According to one sample, it can be slightly arsenic bearing as well. The slightly arsenic samples were collected from the Clara Pit, Black Forest, Germany. This study was executed by the author of the journal, Uwe Kolitsch. He claimed the data to be similar to Walenta's results in 1990 executed on the samples from the same locality. The specimens obtained from Clara Pit bearing arsenic can be explained easily, as many arsenic bearing minerals can be found in the mine. Other impurities include aluminum and copper. Comparing his findings with Moore's and Ito's, the author suggested revising both the chemical formula and the symmetry. It was accepted by the IMA, as both the formula and the space group is now the same as what Kolitsch described in his findings.

== Oriented intergrowths ==
Several authors reported kidwellite having epitaxial intergrowths with iron phosphates. In the Rotläufchen mine, Germany, Dietrich found kidwellite needles on the face of hydrothermally altered rockbridgeite in 1978. Keller reported a similar finding from Namibia in 1985, where he discovered older rockbridgeites with oriented overgrowths of fibrous kidwellite on it. In 1995, Walenta described dufrénite crystals that grade into kidwellite at their tip. The aforementioned mineralogist – among Theye – in 2001, observed the fibrous kidwellite grading into laubmannite. The similarities between the structure of kidwellite and laubmannite, and other fibrous iron phosphates, explains the reported epitaxial intergrowths.

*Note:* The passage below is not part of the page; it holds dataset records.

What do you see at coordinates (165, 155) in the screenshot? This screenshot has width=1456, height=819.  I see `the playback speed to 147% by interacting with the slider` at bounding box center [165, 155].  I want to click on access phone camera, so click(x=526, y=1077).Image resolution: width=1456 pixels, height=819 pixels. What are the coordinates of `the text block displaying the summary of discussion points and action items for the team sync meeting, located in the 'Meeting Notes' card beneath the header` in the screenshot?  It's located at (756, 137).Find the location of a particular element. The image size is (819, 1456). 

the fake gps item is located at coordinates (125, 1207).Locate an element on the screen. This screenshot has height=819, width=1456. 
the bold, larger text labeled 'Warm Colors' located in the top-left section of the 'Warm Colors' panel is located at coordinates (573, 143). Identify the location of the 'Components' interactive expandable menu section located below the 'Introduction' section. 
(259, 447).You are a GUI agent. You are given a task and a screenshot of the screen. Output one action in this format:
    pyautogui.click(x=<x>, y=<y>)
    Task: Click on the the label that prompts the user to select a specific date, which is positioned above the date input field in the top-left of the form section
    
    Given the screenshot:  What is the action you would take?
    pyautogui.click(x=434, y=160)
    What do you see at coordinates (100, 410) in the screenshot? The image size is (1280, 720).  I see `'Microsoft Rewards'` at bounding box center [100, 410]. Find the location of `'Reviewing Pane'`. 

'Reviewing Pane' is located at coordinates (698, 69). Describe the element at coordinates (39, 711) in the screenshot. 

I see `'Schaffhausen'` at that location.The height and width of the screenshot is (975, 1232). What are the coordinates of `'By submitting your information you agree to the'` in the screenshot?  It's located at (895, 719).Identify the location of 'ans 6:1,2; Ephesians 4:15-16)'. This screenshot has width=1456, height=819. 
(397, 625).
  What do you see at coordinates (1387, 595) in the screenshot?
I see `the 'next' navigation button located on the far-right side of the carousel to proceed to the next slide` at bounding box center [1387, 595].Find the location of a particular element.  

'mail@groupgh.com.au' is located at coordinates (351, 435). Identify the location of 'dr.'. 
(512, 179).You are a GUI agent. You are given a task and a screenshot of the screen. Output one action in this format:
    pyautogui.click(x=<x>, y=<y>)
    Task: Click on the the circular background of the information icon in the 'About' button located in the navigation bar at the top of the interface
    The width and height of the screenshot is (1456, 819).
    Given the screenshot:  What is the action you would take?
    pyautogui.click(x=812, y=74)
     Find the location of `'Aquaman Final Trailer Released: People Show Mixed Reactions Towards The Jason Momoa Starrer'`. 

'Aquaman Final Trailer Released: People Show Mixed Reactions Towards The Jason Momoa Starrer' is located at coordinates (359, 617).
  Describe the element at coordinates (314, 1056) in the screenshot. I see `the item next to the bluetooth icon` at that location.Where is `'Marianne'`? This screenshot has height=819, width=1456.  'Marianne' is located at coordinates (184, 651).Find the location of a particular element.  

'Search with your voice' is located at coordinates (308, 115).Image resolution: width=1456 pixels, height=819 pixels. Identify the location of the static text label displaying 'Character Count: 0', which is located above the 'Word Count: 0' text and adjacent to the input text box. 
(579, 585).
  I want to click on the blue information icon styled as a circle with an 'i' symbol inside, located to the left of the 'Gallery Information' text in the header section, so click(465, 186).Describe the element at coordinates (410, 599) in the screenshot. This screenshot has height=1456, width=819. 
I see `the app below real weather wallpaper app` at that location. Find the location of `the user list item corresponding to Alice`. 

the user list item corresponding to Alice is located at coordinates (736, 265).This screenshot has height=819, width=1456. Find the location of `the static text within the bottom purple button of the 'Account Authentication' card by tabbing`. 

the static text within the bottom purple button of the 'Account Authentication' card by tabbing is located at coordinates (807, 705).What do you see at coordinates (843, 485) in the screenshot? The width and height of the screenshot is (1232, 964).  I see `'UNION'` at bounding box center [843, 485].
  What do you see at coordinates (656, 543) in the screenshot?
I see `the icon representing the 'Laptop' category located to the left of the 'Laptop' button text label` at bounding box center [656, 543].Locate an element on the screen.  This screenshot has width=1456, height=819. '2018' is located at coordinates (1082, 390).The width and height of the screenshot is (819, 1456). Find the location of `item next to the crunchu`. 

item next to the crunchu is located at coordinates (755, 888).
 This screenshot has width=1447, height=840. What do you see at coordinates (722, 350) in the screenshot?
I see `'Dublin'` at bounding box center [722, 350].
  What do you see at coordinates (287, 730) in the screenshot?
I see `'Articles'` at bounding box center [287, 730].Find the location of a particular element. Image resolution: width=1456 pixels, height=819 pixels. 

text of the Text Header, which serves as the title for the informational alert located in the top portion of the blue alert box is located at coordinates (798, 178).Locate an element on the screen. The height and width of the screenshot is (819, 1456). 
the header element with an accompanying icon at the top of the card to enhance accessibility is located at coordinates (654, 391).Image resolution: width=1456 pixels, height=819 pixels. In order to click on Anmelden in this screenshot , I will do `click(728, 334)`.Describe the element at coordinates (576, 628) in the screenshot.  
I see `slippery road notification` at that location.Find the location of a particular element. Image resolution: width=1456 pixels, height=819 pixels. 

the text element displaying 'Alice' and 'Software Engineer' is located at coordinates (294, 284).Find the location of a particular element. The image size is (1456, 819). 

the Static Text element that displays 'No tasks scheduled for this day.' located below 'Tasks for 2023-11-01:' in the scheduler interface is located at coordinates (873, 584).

== Discovery and locality ==
Kidwellite was described from novaculite deposits in Arkansas by Moore and Ito. Even though there are numerous occurrences of the mineral, kidwellite does not have mamy more studies on it other than the one made by the two aforementioned mineralogists. It is a late-stage or a secondary mineral. It usually occurs in phosphate-bearing iron deposits, as a replacement of beraunite and rockbridgeite. Kidwellite can be found in Arkansas, US, in the Coon Creek mine and the Three Oak Gap in Polk County. It can also be found in Alabama, Brazil, Namibia, England, Germany, Australia, and a few more countries. It can be associated with rockbridgeite, beraunite, strengite, cacoxenite, chalcosiderite, eleonorite, and dufrénite.